Jakarta, Aktual.com – Sikap Calon Presiden nomor urut 01, Joko Widodo (Jokowi) yang menerima tawaran baca Al-Quran oleh Ikatan Dai Aceh (IDA) membuktikan bahwa Jokowi merupakan pemeluk islam sejati.
“Baca Al-quran Jokowi mau berarti sang petahana ingin menunjukan ke publik bahwa agamanya memang islam sejati,” kata Jerry Massie, Pengamat Politik Indonesian Public Institute (IPI) saat dihubungi, Rabu (16/1).
Terkait pihak Prabowo yang ogah menerima tawaran itu, Jerry menganggap bahwa capres nomor urut 02 itu takut karena tidak bisa. “Paling Prabowo takut ataupun dia tidak bisa ngaji,” katanya.
Sedangkan Jokowi, kata dia, membuktikan bahwa keislaman Jokowi tidak bisa diragukan lagi. Selain dari Jawa, Jokowi masuk kriteria dan standar kelayakan serta kepatutan.
“Memang tak diatur dalam UU Pemilu No 7 Tahun 2017. Itu bukan utama tapi dengan kesiapan Jokowi itu layak diapresiasi,” kata dia.
“Mulai saat ini tidak usah menyerang Jokowi dari sisi keyakinannya.
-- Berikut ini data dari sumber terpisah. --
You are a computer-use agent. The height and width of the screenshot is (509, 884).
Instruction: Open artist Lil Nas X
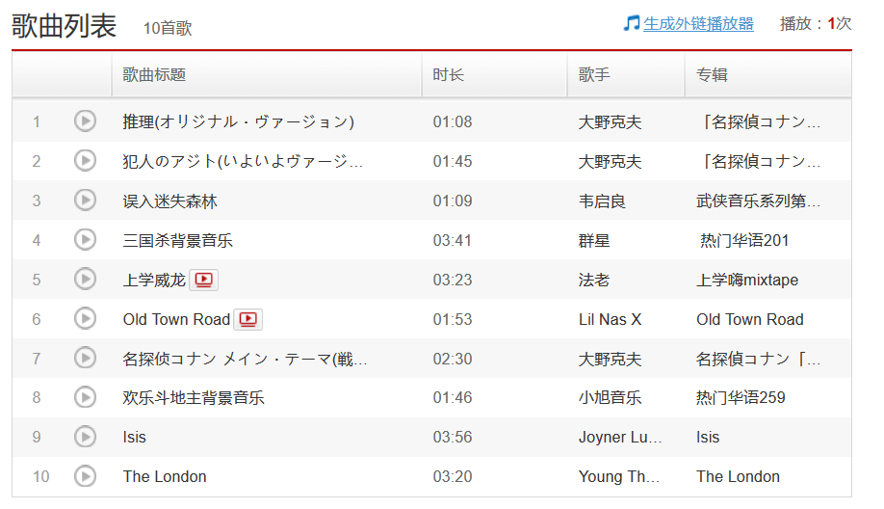tap(610, 319)
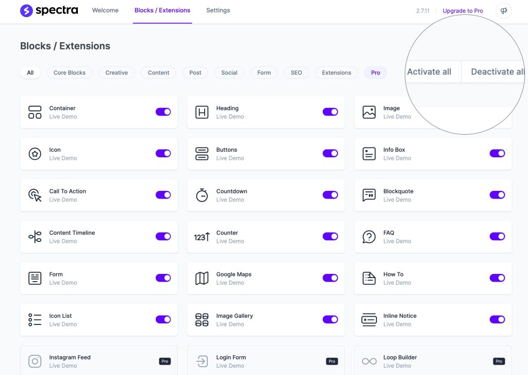528x375 pixels.
Task: Click the Upgrade to Pro link
Action: (x=463, y=11)
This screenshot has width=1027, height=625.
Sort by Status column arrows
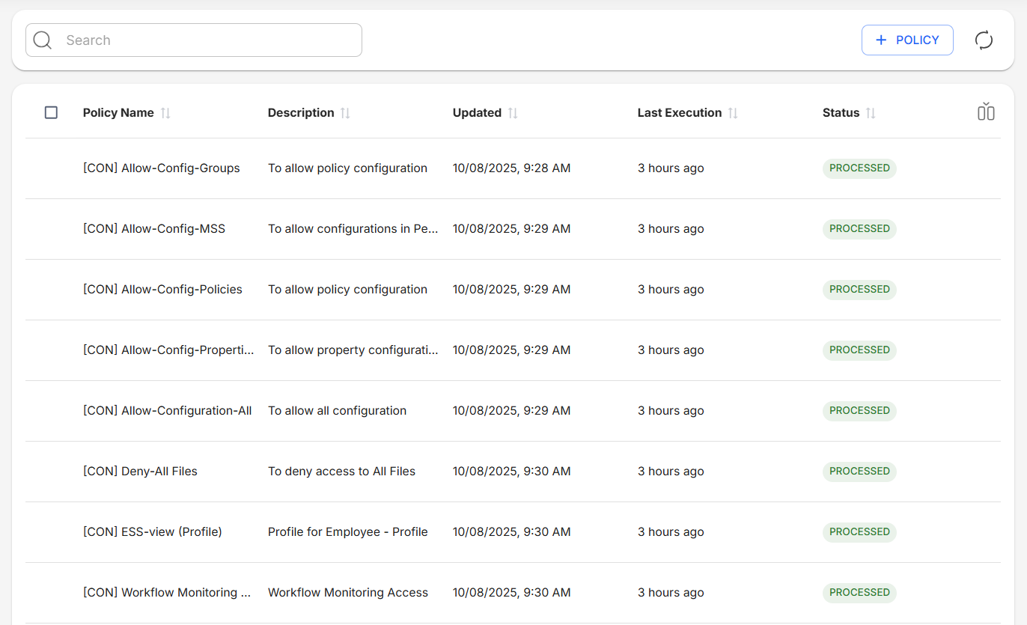871,113
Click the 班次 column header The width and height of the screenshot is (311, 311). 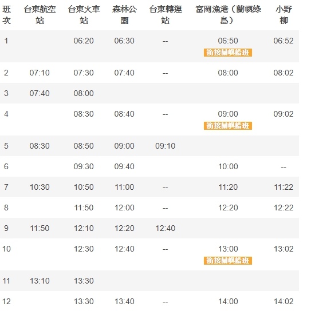point(6,15)
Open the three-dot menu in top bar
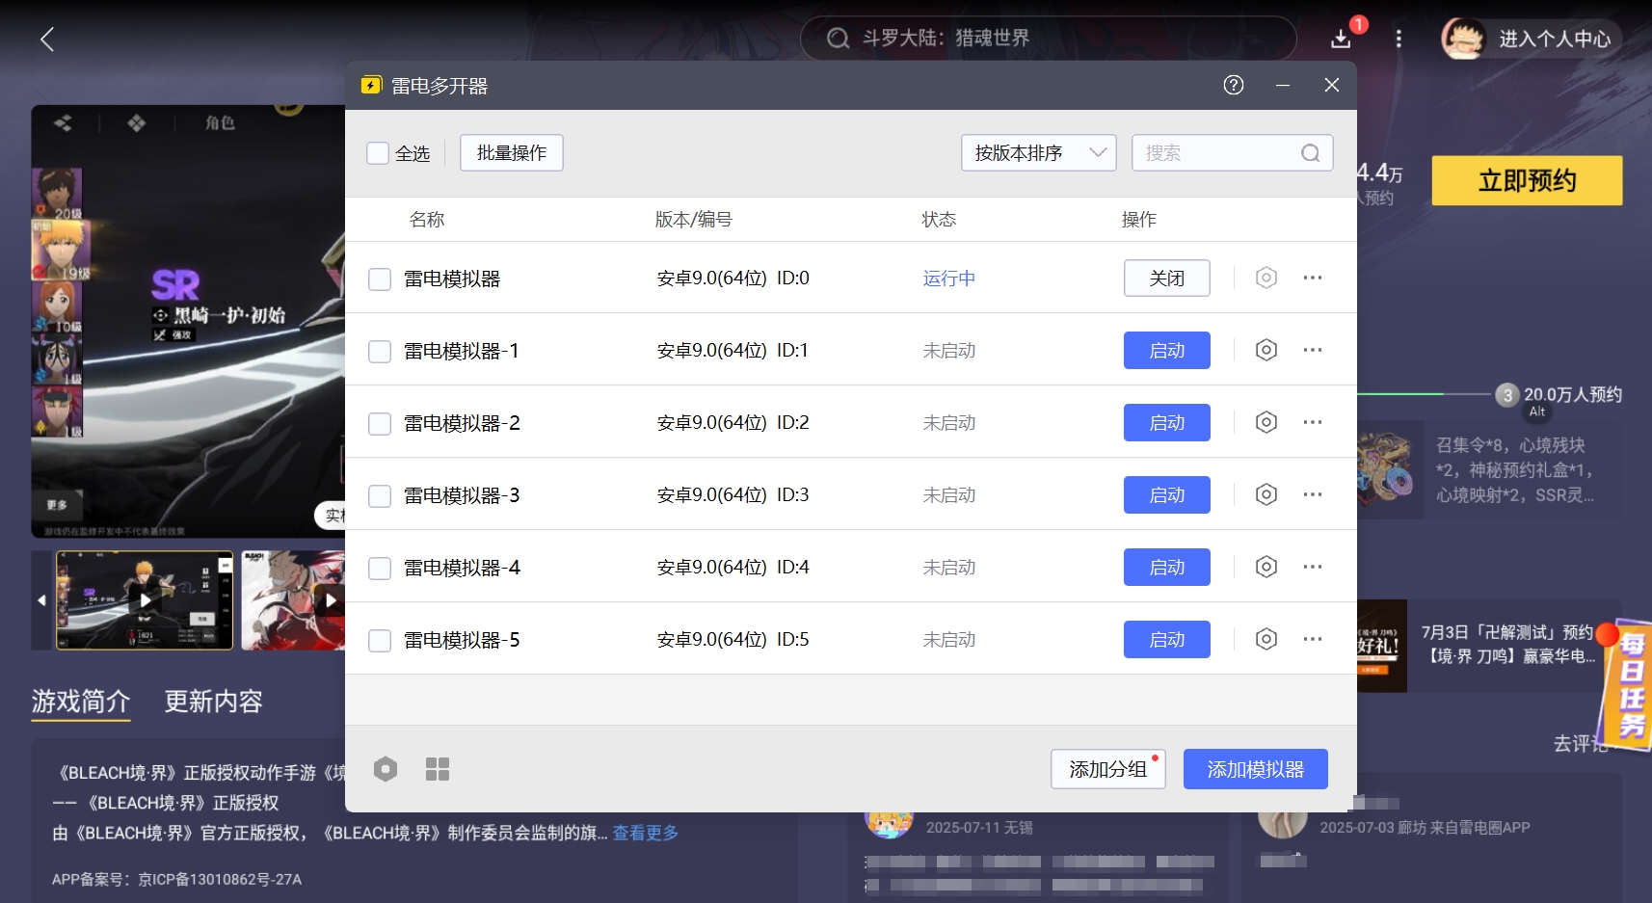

Dia sudah buktikan. Pemilih rasional atau cerdas tak perlu di ajar soal ini. Justru sebaliknya Prabowo yang diragukan oleh publik terkait keislamannya,” tegas Jerry.
MUI pun mendukung usul IDA. Direktur Lembaga Pengkajian Pangan Obat-obatan dan Kosmetika Majelis Ulama Indonesia (LPPOM) MUI Lukmanul Hakim menegaskan, MUI mengapresiasi.
“Saya kira ini kan menjadi pemimpin bangsa. Alquran itu kami orang Islam tentu menjadi satu hal yang esensial, mendasar,” jelas Lukmanul.
Dia berharap tes baca Alquran tersebut dapat menjadi pembelajaran bagi bangsa dan negara ke depan, terutama dalam memilih pemimpin. Terutama untuk yang berikutnya dan yang sekarang.
Kata dia, kalau memang mengharapkan pemimpin itu yang beragama Islam secara esensial, dia mengetahui dan bisa mempraktikkan dan mengimplementasikan ajaran-ajaran Islam itu. Terkait permintaan rekomendasi penguji, MUI mengaku siap memfasilitasinya.
Sementara itu, TGH Zainul Majdi atau Tuan Guru Bajang (TGB) menganggap rekomendasi tes baca Alquran untuk capres-cawapres berawal dari fitnah yang menimpa Presiden Joko Widodo. Namun, menurutnya, kini fitnah tersebut justru berbalik ke kubu Prabowo Subianto-Sandiaga Uno.
“Yang menjadi sasaran utama kan Pak Jokowi dengan tuduhan Islam pura-puraan, macam-macam. Kemudian berkembang, ternyata berbalik pada akhirnya,” kata TGB.
TGB menilai, bukan berarti membaca Alquran tidak substantif. Tapi konteksnya adalah jauh lebih besar dari itu. “Isu itu muncul adalah sebagai ekses dari fitnah dan hoax yang selama ini menimpa Pak Jokowi,” ujarnya.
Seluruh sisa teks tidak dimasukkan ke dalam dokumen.